Bacteria take over pieces of DNA from their attackers and integrate them into their own genome. If that virus or a related strain of virus then penetrates the bacterium, the latter uses the DNA fragments (CRISPRs) as virus scanners. Microbiologist John van der Oost’s research group was one of the first labs where these virus scanners were identified. By studying these CRISRs, you are in fact looking at an arms race between bacteria and their viruses, explains the professor in an exploratory article in the journal Microbial Biotechnology. ‘You are literally looking at the step-by-step evolution of the attacker and the defender.’

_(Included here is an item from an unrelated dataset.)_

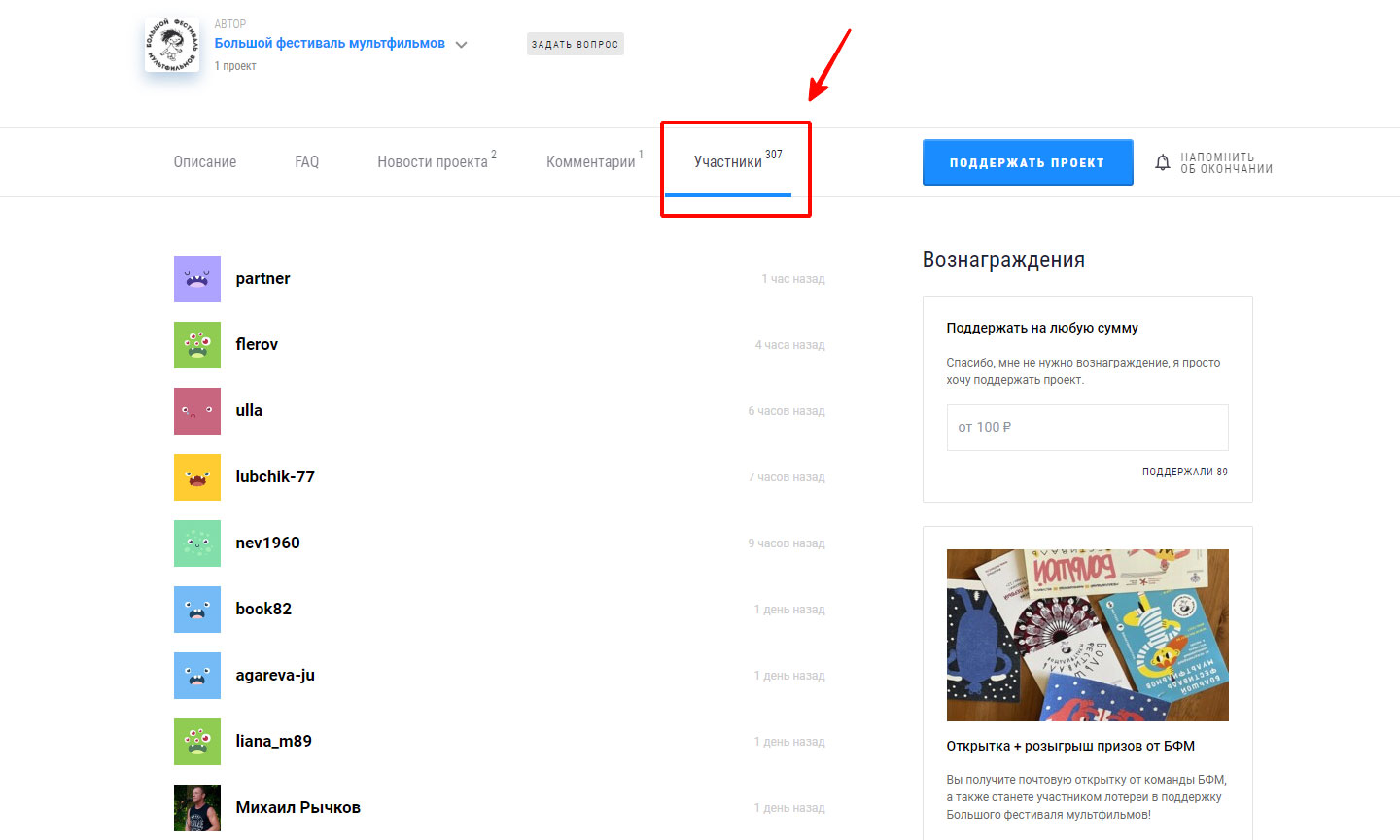This screenshot has width=1400, height=840.
Task: Click the Большой фестиваль мультфильмов author link
Action: pyautogui.click(x=330, y=44)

But besides this fundamental research, it has recently emerged that the CRISPR system can also be used as a highly refined tool for gene therapy, to correct mistakes in the human genome, for instance.
The CRISPRs are built up out of repeated fragments of DNA, with a fragment of virus DNA in between them. Once the CRISPR has been transcribed to RNA, that in-between fragment recognizes very specific fragments of the virus DNA, and goes on to deactivate the virus. One of the CRISPR systems, called Cas9, has successfully been brought to expression in the cells of higher organisms. Within a few years, this technique can hopefully be used to recognize and repair genetic deviations which are responsible for hereditary diseases, Van der Oost expects.
He is currently working with colleagues in Rotterdam on particular bone defects caused by a mutation of a gene involved in bone formation. ‘We want to adapt that genetic factor using one of these CRISPRs,’ says the microbiologist. ‘We shall test it first in animal cells, then in mice and eventually, if the results are promising and safe, in people.’ The discovery of this defence system is going to provide a new repair kit for gene therapy, says Van der Oost. ‘This is so promising that it wouldn’t surprise me if the application of Cas9 led to a Nobel Prize.’